Je tenais à lui en parler. Parce que cet épisode illustre à mon sens un «deux poids, deux mesures» flagrant dans notre défense de la liberté d'expression. Il y a d'un côté ce que peut se permettre l'humoriste blanc de «souche» franco-québécoise, et de l'autre, ce que l'on tolère d'un humoriste arabe ou musulman.

#JeSuisCharlieSaufPourTaSaleGueuledIslam...

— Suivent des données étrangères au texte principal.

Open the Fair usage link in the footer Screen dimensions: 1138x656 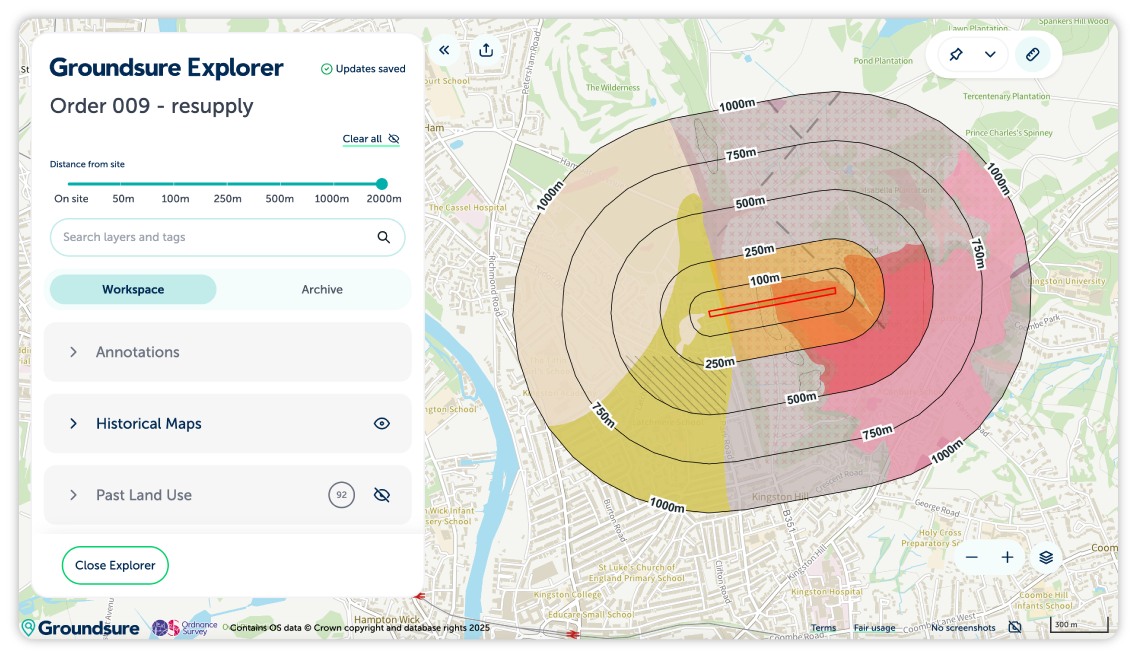pyautogui.click(x=875, y=627)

«Dans ma vie, j'ai vécu plein de racisme, me raconte Alkhalidey, né à Ouarzazate, aux portes du désert marocain, et élevé dès l'âge de 8 mois à Saint-Laurent. Mais je n'en ai jamais connu autant et de manière aussi concentrée. C'est une blague qui a servi de véhicule à un certain mépris latent. Comme si le mépris quêtait un lift et qu'il était tombé sur un autobus vide. Go! On embarque. Il y a de la place. J'ai l'image du métro japonais bondé en tête, avec le gars qui pousse les gens à l'intérieur.»

Il convient qu'il y a beaucoup d'ignorance et de peur qui s'exprime dans le tsunami fielleux engendré par cette blague qu'il croyait, à tort, sans conséquence. «On m'a dit que ces électeurs masqués faisaient de l'humour. Ils ont surtout peur je crois que le niqab se multiplie tout à coup et finisse par être porté par un million de femmes chez nous. Je ne pense pas que la peur soit un très bon moteur pour la réflexion.»

En aucun cas, tient-il à préciser, sous-estime-t-il l'oppression vécue par certaines femmes victimes de radicaux obscurantistes. «Le problème, dit-il, c'est d'occulter le fait qu'il y a une majorité de gens religieux qui vivent leur vie de façon normale. De constamment prendre des cas isolés pour en faire des exemples, je trouve ça dangereux.»

Le père d'Adib Alkhalidey, un ancien professeur de littérature arabe et dissident irakien, a fui le régime de Saddam Hussein parce qu'il craignait pour sa vie. Il a rencontré la mère d'Adib au Maroc avant de s'installer au Québec. «J'ai travaillé fort pour avoir ma tribune, dit l'humoriste, conscient de la responsabilité qui s'y rattache. J'ai fait des sacrifices. J'ai déçu ma famille, j'ai dû déménager et rebâtir mon lien avec mes parents qui étaient tristes que je n'aille pas à l'université (il est diplômé de l'École de l'humour). Je vais faire des erreurs. Mais je n'accepte pas qu'on me dise de me taire.»

Se désole-t-il de l'image stéréotypée que l'on se fait de l'Arabe en Occident depuis le 11-Septembre? «Oui, ça me dérange qu'au Québec, chaque fois ou presque qu'on parle des Arabes, c'est en mal. On est indifférent au sort de ces gens et de ces communautés. L'indifférence, pour moi, c'est une des pires formes d'injustice. Quand tu n'existes pas, c'est difficile de te sentir comme un citoyen qui a sa place dans la société.»

Adib Alkhalidey, qui a grandi dans un quartier multiethnique en compagnie de chrétiens, de musulmans, d'hindous, de bouddhistes et d'athées - sa meilleure amie était juive; lui-même n'est pas croyant - revendique le droit de s'exprimer, non pas comme humoriste arabo-musulman, mais comme citoyen québécois à part entière.

«Je suis un Québécois d'origine irako-marocaine, de culture musulmane, qui veut contribuer à l'essor de sa communauté et prêcher par l'exemple. Si les gens savaient que j'étais un grand fan de hockey, qu'on avait les mêmes intérêts, peut-être qu'ils auraient une autre perception de moi!» dit-il, dans un éclat de rire.